Summary: Toward Treatment Guidelines
As noted above, the symptomatic prodromal state is a new clinical entity. As such, all treatments of this entity are experimental or “off-label.” Furthermore, much more research will be required before clear treatment guidelines can be articulated that maximize benefit and minimize risk. Nevertheless, certain clinical strategies appear close to achieving guideline status because they are common to most if not all prodromal centers worldwide. Those have been highlighted in this communication, and they are summarized by Yung et al6
in their book on prodromal treatment. Their core elements of the current treatment of the prodromal patient are reproduced below.

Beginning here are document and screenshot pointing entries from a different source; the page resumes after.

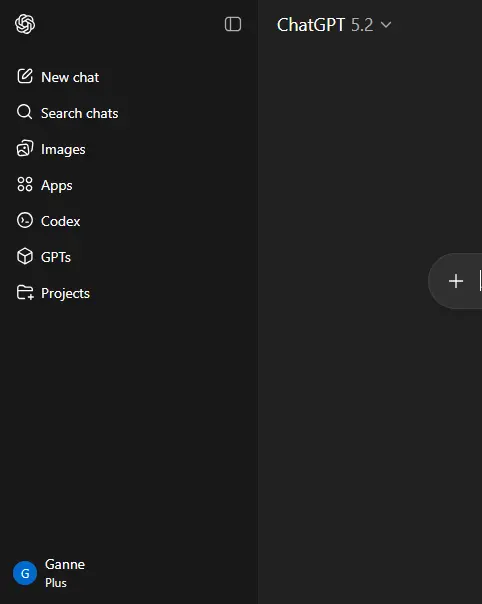The height and width of the screenshot is (604, 482).
Task: Focus the message input field
Action: click(x=478, y=281)
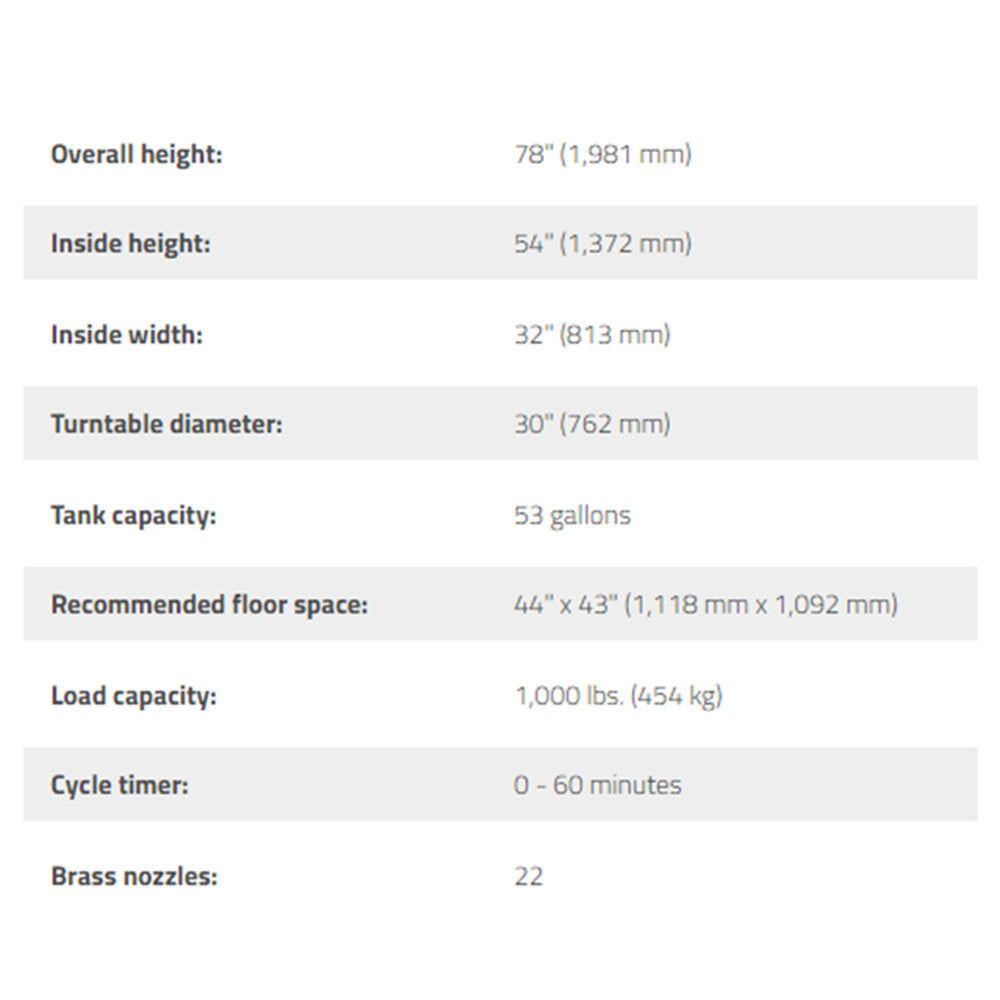The image size is (1000, 1000).
Task: Click the 1,000 lbs. (454 kg) value
Action: (x=619, y=696)
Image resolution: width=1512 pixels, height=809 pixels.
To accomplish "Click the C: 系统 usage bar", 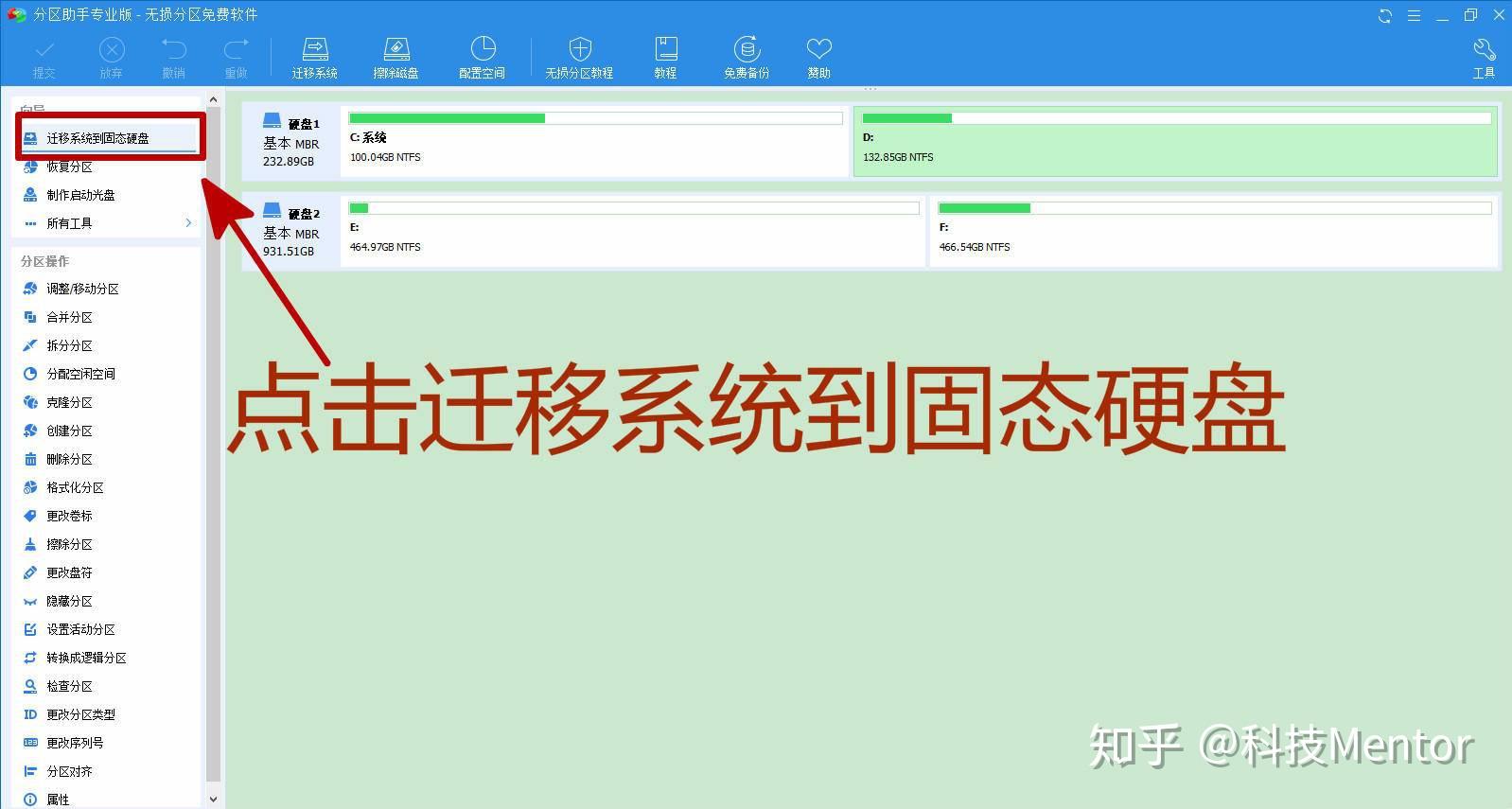I will click(x=595, y=118).
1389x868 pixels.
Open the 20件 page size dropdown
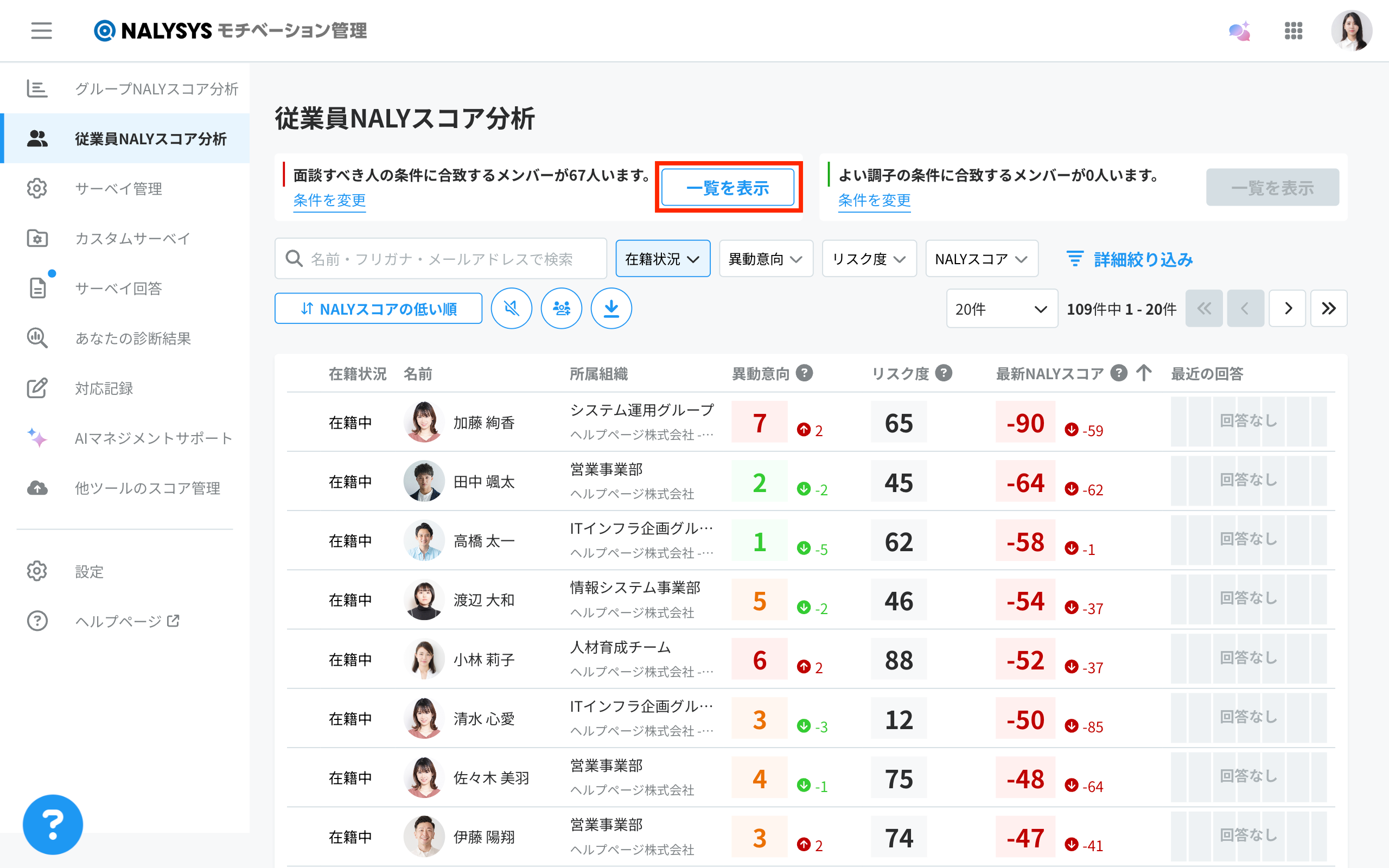click(x=1001, y=309)
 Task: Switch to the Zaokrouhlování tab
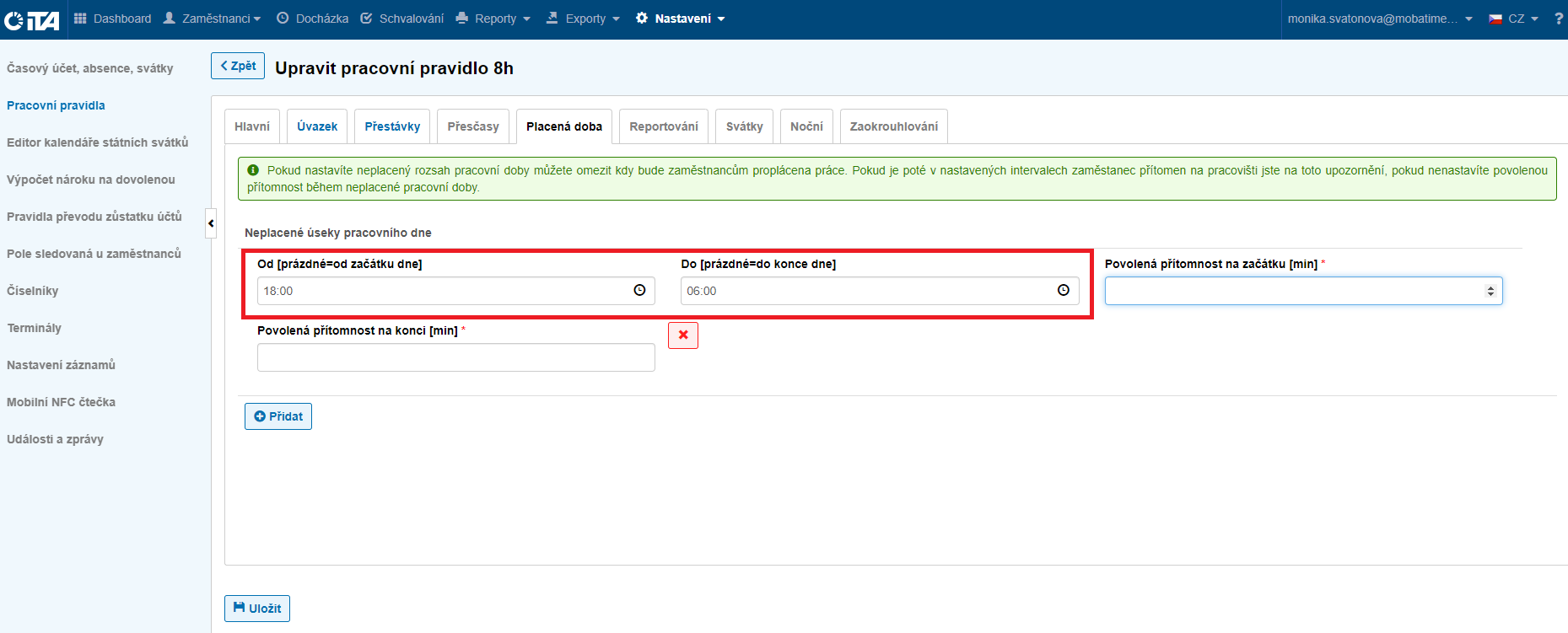[893, 126]
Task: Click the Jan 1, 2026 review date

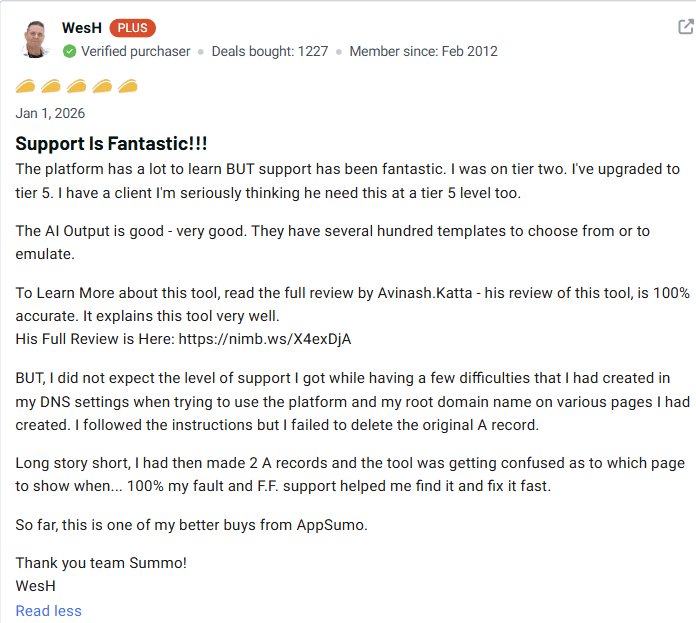Action: (x=51, y=113)
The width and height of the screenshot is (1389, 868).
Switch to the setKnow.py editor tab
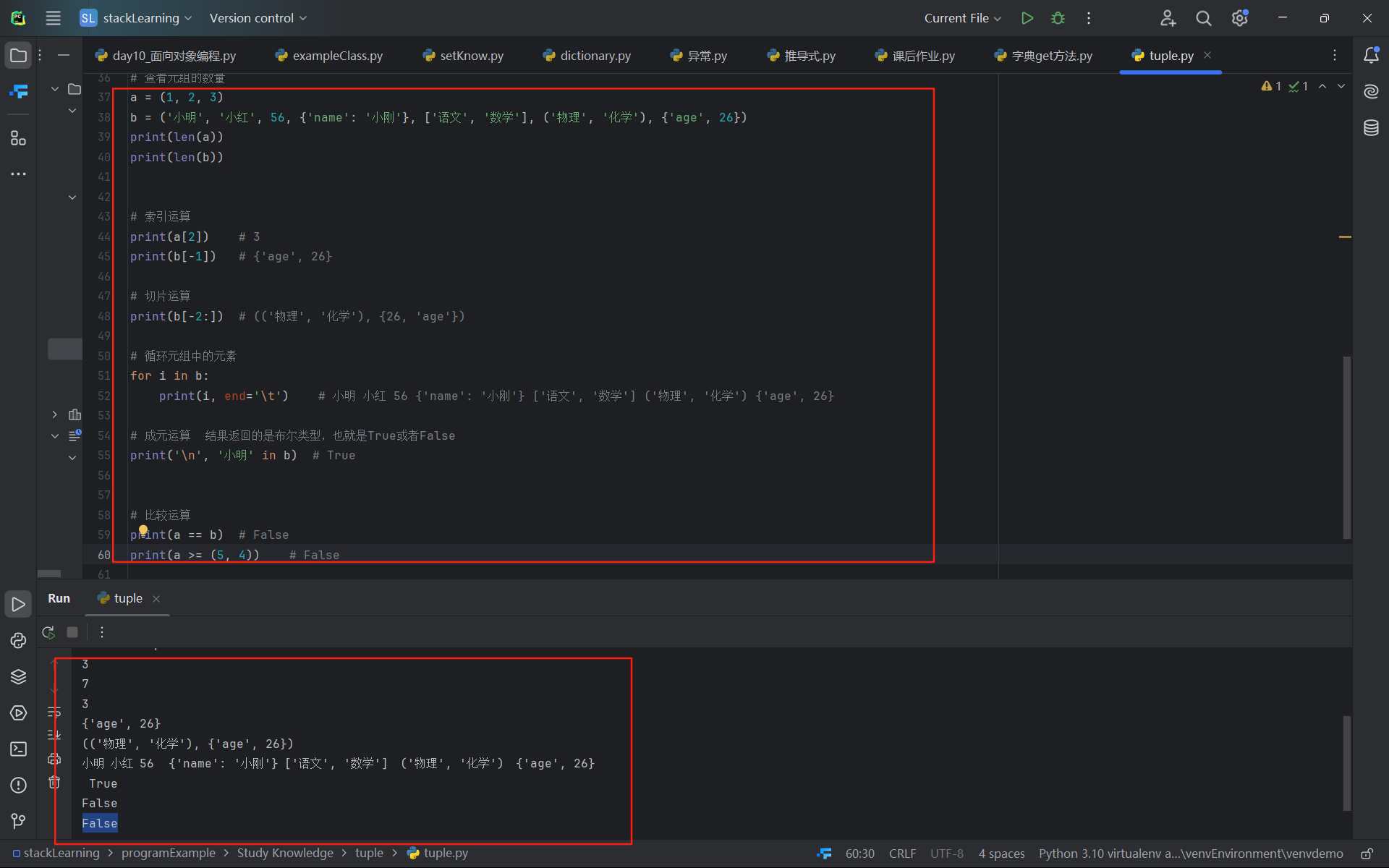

Young people who are distressed by signs and symptoms of an at risk mental state (ARMS) and are seeking treatment should be:
—engaged and assessed by a mental health service that is aware of the unique needs of this clinical group;
—offered regular monitoring of state;
—offered specific treatment for syndromes, such as depression, anxiety or substance misuse, and assistance with other problem areas as necessary (such as interpersonal, vocational and family-related);
—provided with psychoeducation and support to better understand the symptoms they have experienced;
—offered treatment to assist in developing skills to cope with subthreshold psychotic symptoms that might be experienced;
—offered family education and support;
—provided with information in a flexible, clear and careful way about risks for mental disorders, as well as existing syndromes
—provided with appropriate treatment with minimal delay if symptoms worsen and an acute psychotic episode develops.